BeritakanID.com - Sekretaris Departemen IV DPP Partai Demokrat Hasbil Mustaqim Lubis mengatakan, koalisi pemerintah mengisi 471 kursi parlemen atau 81,9% dari total 575 kursi di DPR periode 2019-2024.
Tujuh koalisi partai politik yang mendukung pemerintahan Presiden Joko Widodo- Ma'ruf Amin diantaranya, PDI Perjuangan, Golkar, Partai Gerindra, Partai Nasdem, PKB, PPP, dan PAN.
Komposisi koalisi pemerintah di DPR ini kata dia, menjadi yang terbesar, setidaknya sejak 2004 ketika Bapak SBY masih menjadi Presiden.

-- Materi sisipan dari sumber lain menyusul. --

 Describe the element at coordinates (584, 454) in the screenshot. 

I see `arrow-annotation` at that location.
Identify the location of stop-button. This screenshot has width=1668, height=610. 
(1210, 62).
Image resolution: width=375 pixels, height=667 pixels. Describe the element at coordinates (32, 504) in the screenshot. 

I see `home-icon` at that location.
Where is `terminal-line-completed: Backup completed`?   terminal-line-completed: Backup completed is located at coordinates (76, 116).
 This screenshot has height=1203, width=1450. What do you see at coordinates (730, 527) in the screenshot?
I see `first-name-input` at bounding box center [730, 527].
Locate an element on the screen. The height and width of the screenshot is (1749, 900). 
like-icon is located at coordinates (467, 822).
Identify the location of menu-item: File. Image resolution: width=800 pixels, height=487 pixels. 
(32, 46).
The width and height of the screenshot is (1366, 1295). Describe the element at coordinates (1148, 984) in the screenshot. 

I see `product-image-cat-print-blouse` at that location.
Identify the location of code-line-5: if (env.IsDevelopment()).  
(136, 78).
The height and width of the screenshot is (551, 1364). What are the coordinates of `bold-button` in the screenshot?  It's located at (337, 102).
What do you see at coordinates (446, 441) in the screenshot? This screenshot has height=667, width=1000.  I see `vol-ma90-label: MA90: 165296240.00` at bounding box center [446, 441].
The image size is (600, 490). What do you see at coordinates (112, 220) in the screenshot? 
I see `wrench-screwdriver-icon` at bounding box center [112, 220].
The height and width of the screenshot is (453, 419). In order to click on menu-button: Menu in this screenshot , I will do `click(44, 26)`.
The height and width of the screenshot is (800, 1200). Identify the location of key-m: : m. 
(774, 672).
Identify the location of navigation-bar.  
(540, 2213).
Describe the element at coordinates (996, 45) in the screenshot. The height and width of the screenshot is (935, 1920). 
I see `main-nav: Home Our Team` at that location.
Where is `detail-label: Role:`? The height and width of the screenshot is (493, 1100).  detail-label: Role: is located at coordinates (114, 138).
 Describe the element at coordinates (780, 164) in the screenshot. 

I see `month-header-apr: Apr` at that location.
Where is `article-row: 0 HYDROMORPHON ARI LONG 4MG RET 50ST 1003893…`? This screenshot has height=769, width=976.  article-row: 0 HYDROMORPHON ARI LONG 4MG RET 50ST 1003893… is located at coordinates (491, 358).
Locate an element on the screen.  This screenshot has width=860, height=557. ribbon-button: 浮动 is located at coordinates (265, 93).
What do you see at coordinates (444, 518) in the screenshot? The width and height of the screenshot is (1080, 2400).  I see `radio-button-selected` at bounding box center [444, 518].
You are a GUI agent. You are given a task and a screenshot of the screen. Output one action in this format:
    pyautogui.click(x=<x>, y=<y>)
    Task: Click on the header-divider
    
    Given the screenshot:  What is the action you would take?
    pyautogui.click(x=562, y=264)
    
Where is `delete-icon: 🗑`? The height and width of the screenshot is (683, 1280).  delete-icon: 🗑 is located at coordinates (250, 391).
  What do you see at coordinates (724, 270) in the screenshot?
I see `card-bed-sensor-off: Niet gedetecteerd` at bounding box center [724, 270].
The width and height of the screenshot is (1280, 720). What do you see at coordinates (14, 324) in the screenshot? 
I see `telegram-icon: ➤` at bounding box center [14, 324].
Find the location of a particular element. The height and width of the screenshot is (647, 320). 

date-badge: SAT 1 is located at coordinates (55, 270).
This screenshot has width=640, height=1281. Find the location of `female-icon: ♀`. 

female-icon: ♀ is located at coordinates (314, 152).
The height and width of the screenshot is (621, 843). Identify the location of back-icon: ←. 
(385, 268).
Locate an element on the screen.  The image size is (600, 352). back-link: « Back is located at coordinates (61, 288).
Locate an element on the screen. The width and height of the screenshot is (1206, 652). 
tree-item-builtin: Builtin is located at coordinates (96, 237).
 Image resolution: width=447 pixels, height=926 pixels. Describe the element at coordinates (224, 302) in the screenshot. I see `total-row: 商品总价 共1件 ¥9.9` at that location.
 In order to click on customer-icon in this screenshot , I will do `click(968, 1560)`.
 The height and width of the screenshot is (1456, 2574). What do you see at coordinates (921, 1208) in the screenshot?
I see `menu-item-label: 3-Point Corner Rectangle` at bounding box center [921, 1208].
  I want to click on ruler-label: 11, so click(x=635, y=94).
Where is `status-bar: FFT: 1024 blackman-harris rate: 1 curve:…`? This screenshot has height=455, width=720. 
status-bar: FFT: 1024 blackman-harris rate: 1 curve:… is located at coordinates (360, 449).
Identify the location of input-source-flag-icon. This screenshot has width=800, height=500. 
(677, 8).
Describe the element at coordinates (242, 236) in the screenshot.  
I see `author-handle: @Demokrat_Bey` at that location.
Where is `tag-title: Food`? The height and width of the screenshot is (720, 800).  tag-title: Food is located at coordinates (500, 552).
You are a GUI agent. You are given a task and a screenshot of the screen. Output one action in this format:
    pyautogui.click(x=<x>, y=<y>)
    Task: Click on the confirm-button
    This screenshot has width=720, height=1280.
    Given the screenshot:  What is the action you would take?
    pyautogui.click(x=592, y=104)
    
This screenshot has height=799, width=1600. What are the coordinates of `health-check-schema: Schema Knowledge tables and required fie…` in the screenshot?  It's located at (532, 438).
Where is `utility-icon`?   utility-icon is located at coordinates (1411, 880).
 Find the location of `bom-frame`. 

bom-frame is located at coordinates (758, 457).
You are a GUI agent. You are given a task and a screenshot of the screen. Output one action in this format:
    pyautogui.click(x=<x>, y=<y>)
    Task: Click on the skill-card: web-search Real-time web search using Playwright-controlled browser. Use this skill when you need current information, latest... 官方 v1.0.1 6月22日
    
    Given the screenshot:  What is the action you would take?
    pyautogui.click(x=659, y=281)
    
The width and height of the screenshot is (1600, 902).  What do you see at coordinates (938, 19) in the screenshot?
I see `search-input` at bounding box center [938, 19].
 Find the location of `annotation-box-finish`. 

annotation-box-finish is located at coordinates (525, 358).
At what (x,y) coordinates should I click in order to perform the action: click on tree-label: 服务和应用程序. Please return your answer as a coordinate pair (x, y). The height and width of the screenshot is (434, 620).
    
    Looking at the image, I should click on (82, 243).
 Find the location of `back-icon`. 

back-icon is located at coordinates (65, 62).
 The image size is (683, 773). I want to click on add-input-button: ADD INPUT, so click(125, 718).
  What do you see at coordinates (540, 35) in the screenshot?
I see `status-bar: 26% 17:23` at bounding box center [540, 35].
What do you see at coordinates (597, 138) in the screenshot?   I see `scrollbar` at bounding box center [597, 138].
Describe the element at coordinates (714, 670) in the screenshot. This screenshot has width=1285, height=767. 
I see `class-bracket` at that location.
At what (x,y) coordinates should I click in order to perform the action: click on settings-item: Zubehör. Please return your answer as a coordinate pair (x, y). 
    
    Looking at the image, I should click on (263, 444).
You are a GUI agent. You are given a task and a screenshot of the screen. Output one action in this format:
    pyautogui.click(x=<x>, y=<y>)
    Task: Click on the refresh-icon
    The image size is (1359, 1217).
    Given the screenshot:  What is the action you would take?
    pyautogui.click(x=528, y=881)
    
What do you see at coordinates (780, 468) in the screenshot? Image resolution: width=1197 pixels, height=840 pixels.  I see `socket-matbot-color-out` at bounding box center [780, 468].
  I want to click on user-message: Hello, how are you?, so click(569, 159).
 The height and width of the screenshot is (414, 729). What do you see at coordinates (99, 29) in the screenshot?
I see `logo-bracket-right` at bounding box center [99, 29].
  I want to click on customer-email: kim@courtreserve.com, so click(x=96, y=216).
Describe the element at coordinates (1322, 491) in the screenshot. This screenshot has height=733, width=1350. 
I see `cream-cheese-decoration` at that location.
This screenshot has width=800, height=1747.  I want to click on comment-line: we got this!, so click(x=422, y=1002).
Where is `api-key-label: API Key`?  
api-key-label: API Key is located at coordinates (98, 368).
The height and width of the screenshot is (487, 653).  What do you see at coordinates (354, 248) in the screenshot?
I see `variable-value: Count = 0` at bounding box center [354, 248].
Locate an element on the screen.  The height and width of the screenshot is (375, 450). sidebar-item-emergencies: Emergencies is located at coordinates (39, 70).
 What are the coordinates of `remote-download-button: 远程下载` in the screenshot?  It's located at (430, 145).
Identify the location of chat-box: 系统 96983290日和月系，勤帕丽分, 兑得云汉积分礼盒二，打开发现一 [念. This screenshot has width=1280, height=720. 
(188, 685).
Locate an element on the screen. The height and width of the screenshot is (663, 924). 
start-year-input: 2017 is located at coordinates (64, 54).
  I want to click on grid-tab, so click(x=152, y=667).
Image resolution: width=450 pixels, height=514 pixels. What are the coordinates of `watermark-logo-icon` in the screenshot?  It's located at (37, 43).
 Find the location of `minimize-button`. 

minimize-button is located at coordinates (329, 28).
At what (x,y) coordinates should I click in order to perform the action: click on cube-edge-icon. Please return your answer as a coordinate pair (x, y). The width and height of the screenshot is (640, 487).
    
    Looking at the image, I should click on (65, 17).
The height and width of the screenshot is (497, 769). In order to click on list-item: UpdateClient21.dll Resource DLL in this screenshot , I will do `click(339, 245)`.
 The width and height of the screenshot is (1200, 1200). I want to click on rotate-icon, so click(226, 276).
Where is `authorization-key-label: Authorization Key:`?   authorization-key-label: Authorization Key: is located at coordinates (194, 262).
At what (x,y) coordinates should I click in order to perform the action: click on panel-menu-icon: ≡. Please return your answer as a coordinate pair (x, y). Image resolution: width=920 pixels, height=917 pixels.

“Dengan porsi koalisi parlemen yang gemuk (oversized coalition) tersebut maka arahnya bisa saja cenderung kompromistis terhadap sebuah kepentingan. Kondisi ini tentu membawa sejumlah ancaman penyelenggaraan pemerintahan. Fungsi pengawasan DPR RI menjadi lemah dan tidak objektif,” ucapnya dalam unggahannya, Jumat, (10/2/2023).
Hal ini kata dia bisa diuji dari fakta yang ada bahwa ada beberapa Rancangan Undang Undang yang kontroversial bisa diloloskan dengan mudah oleh DPR RI menjadi Undang Undang.
Dia mencontohkan 2 RUU yang menurutnya begitu krusial bagi masa depan Indonesia namun tetap diloloskan dengan mudah.
Diantaranya adalah RUU Minerba dan RUU Cipta Kerja. Dimana, di RUU Minerba hanya Partai Demokrat yang menolaknya dan di RUU Cipta Kerja, hanya Partai Demokrat dan Partai Keadilan Sejahtera yang menolaknya.
Ironisnya lagi kata Hasbil, di era Jokowi satu-satunya hak penyelidikan yang digunakan DPR justru tidak ditujukan pada pemerintah, melainkan pada kinerja KPK. Pansus merekomendasikan perbaikan tata kelola kelembagaan melalui revisi undang-undang KPK.
“Nah fakta fakta diatas telah membenarkan bahwa koalisi gemuk (oversized coalition) justru mengaburkan peran parlemen dalam fungsi pengawasan,” tuturnya.
Dia mengatakan, Analisis Levitzky & Ziblatt masih relevan bahwa absennya peran legislatif dalam mengawasi eksekutif menjadi sebuah gejala lahirnya pemimpin yang demagog.
“Demokrasi Indonesia berjalan mundur,” tandas Kepala BPOKK DPP Insan Muda Demokrat Indonesia ini.